You think that is the end of the Babies R Us fiasco? That, my friends, is only the beginning. Aiden refused to let me get his coat on, so I carried him outside sans winter gear. It was January in Chicago. If you thought I got disapproving looks inside the store, you should have seen the looks I got when carrying my 32 pound, screaming, coatless child like a football and stuffing him in the car. By now my goal of getting a stroller on sale has changed into a goal of fleeing the scene before onlookers can copy down my license number for the DCFS report. I successfully get both kids contained in the car. By the grace of God, Elliott has gone back to sleep. I start the car and reach into my extremely organized diaper bag for my phone to call my husband and have a “Wait until you hear what YOUR kid did” moment.
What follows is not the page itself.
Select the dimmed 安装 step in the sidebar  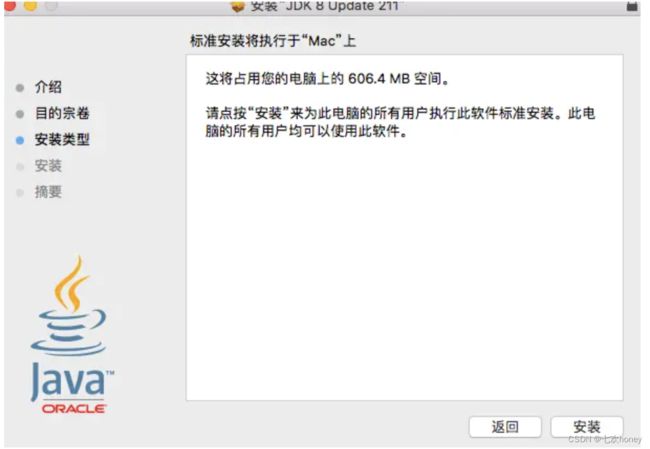point(48,166)
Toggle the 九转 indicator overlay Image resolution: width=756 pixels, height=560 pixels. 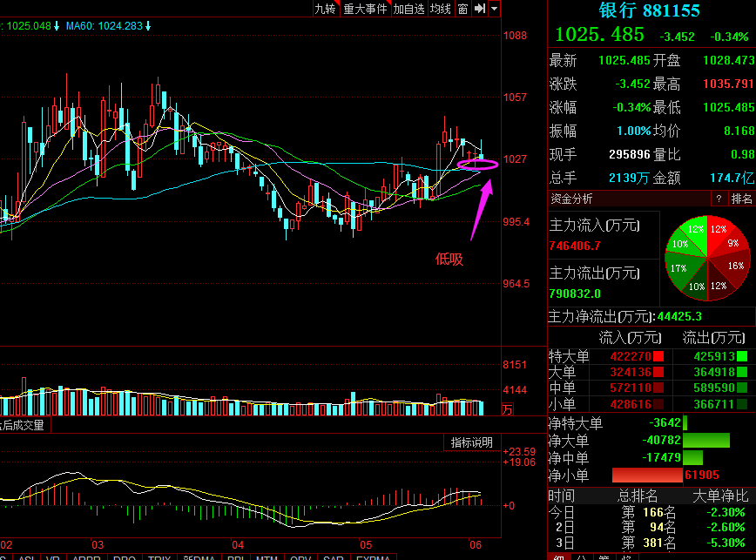point(325,9)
Are you laughing at the thought of my diaper bag actually being organized or that I would do such a thing to my hard working husband? Well, the joke was on me because my cell phone was not in the bag. Or in my coat. Or in the car. At this point, I had had it and I may have muttered, “Oh my God!” under my breath. Well, Aiden chose this moment to regain his hearing and listen to me and he told me in a calm voice, “We don’t say ‘Oh my God’, Mom”. I snapped, “I AM PRAYING!”, and got my two kids back out of the car to go retrieve my cell phone from the nursing room. Yes, I did consider leaving it there, but losing a cell phone these days is as debilitating as losing an arm, so back to the scene of the crime we returned. At least I was able to get Aiden’s coat on this time. I made my way to the nursing room in the back of the store being careful to avoid eye contact. I begin frantically searching the changing table, couch, and floor to no avail. Aiden chooses this moment to say, “Mom, your cell phone is in the pocket of your sweat shirt”. Now he tells me.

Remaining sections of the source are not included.